What is it about trains? I've thought and thought about this. Partly it is the seriousness, the purposefulness of rail travel. Trains have their own culture, their own ceremony, their own language. "The train now waiting on platform two...mind the gap...we will shortly be arriving in..." There's also a heaviness to rail travel that I enjoy. I like the thrum-thrum-thrum (or perhaps chug-chug-chug?) that is always in the background as you move. There's something exciting about it, and it fills me with excitement for life itself. I feel I am going somewhere and that life is an adventure.

I enjoy reading on a train, but must admit that I've been frustrated in my recent attempts to do so. Strangers keep talking to me. I find this rather charming in itself, but I would rather read my book. This last time, it was two elderly men sitting opposite us; one who was a fount of knowledge but rather cagey about his own views, and another who had lived into his eighties despite regularly drinking eight pints and nine whiskies, and despite having suffered two heart attacks. He was keen to let us know he disbelieved in all religions, especially after I mentioned I was a conservative Catholic.

On Christmas Eve, myself and my wife observed the Italian-American tradition of The Feast of the Seven Fishes. Regular readers will know how much I relish traditions, and can imagine how eagerly I embraced this one. We had Christmas FM on most of the time, playing seasonal standards. I think it will be weeks before "Feliz Navidad" stops running through my head.

We watched a lot of Christmas movies, as well-- and had them on TV while doing Christmassy things, such as wrapping gifts and putting up decorations.  I was surprised to see that many Christmas movies (shown on the Sony Christmas channel) are explicitly, and even earnestly, Christian. For instance, Wish for Christmas (2016) shows the dire consequences when a vapid pretty girl wishes her parents' Christian faith away, and Christmas Grace (2013) is a tale of redemption concerning two toyshop owners, one of whom is a Christian. Both films were quite corny and cartoonish, but they were also touching and sincere. I think Catholics, especially European Catholics, are sometimes unduly harsh towards mainstream American Christianity. American Christians evangelize the culture in a way that seems to have no parallel elsewhere.

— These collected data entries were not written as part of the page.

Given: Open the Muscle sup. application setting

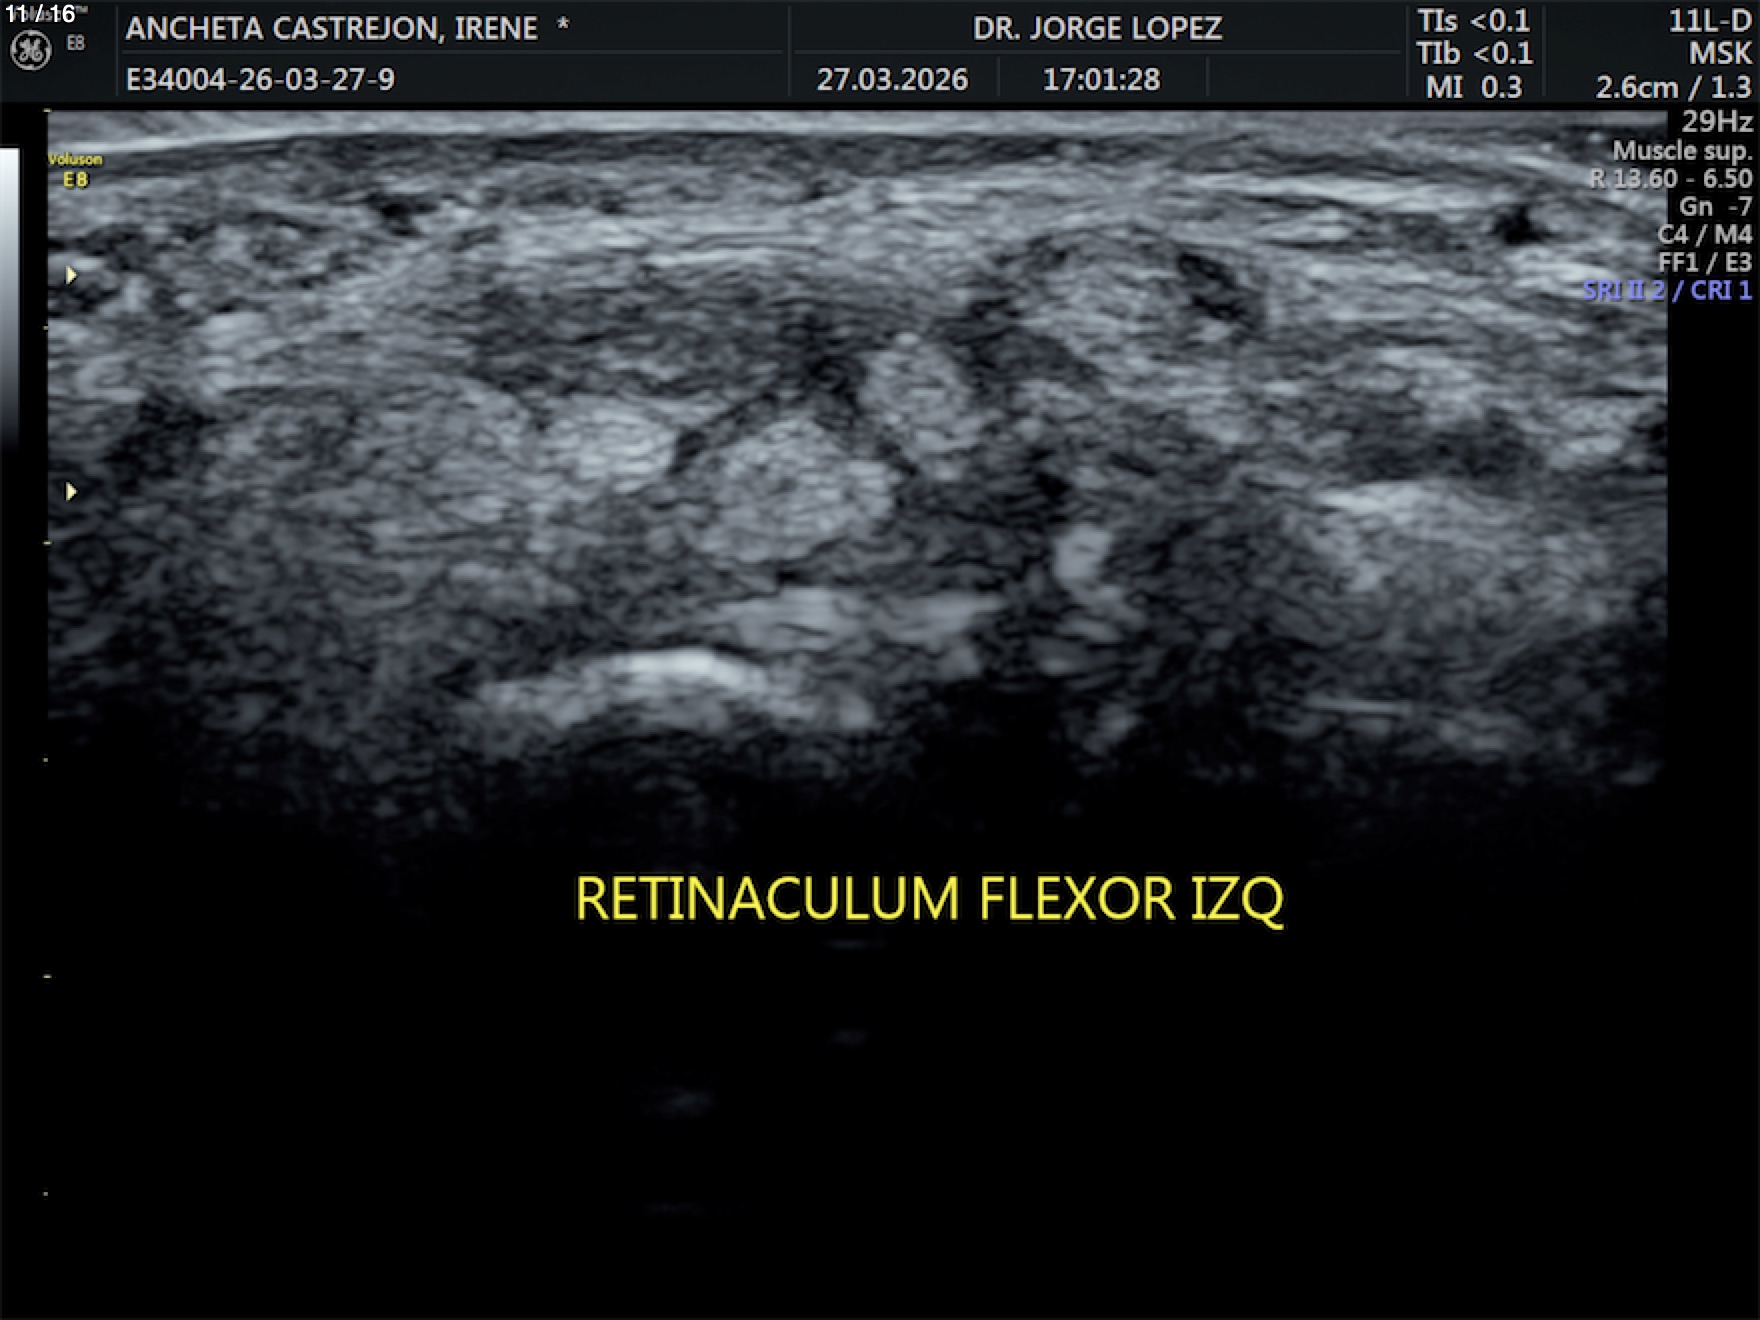Looking at the screenshot, I should (x=1682, y=150).
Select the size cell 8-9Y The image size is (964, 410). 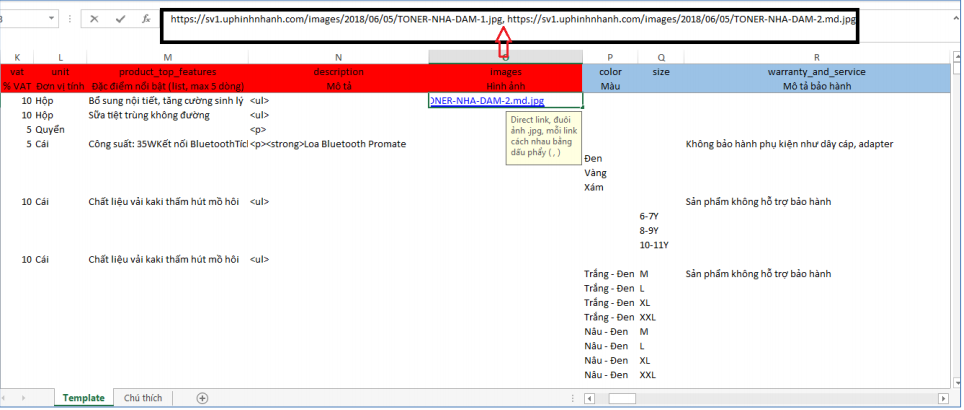click(651, 230)
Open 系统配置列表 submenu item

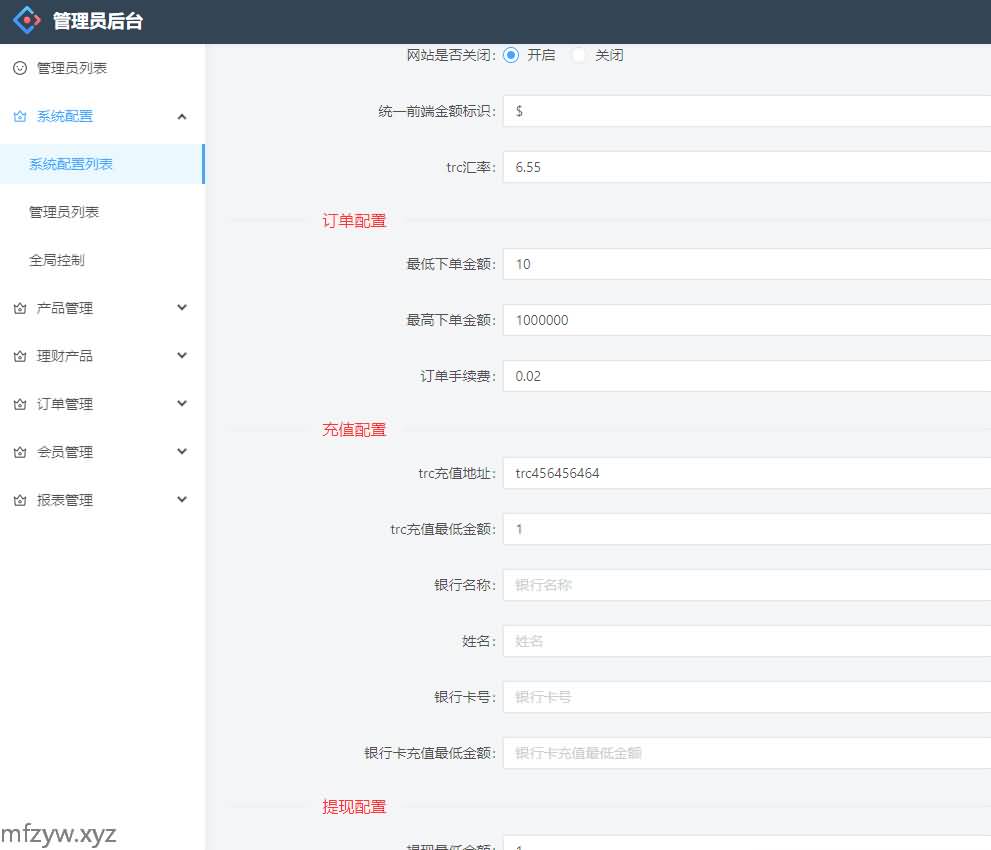pyautogui.click(x=71, y=164)
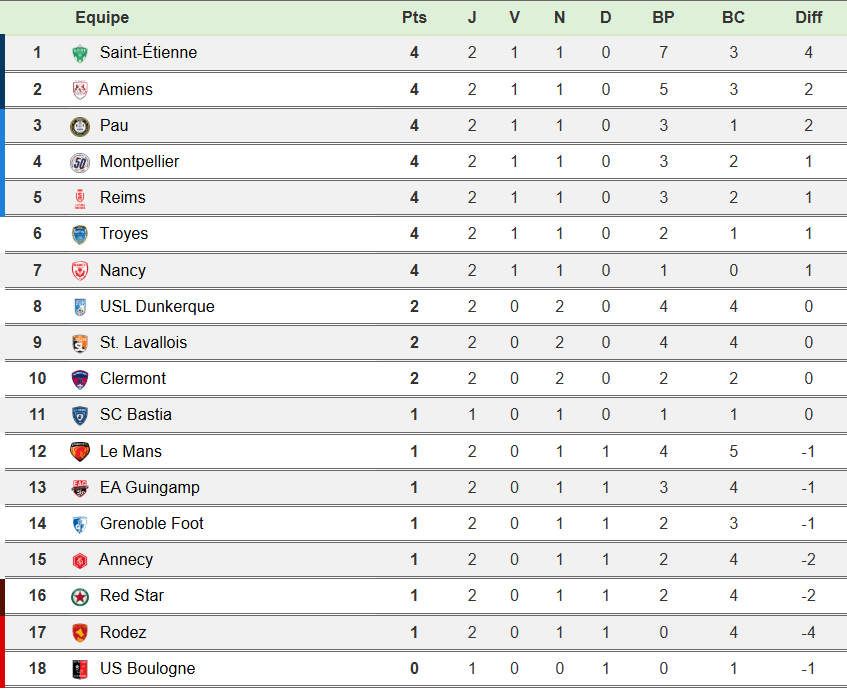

I got a cloth cap from Santa Claus-- what I call a Paddy-cap and my wife calls a "newsie" hat. I was very pleased with this.

At a New Year's party, I recited "The Raven" by Edgar Allen Poe. I was disappointed, again, that nobody really seemed to listen to the poetry itself-- they applaud the feat of recitation, but say nothing about the poem.

A few hours before, I had the most extraordinary experience. "Live and Let Die" (the James Bond film) was on the television. I was preparing to go to the New Year's Eve drinks, and basically pottering from room to room. Suddenly, I felt overwhelmed by the sheer excitement of life. Images were swarming in my mind-- James Bond, Carry On movies, my horror club, the Christmas crib in a cathedral I had prayed in a few days before, Walker: Texas Ranger, Christmas trees, the train journey to visit my relatives, the bar in Wynne's Hotel in Abbey Street where I'd had a hot chocolate days before.... I found myself feeling a great gusto for life, a tremendous enthusiasm for the decade about to start. Every now and again the sheer richness and privilege of life hits me with this kind of force. Who knows where the great locomotive of history is going to take us all next?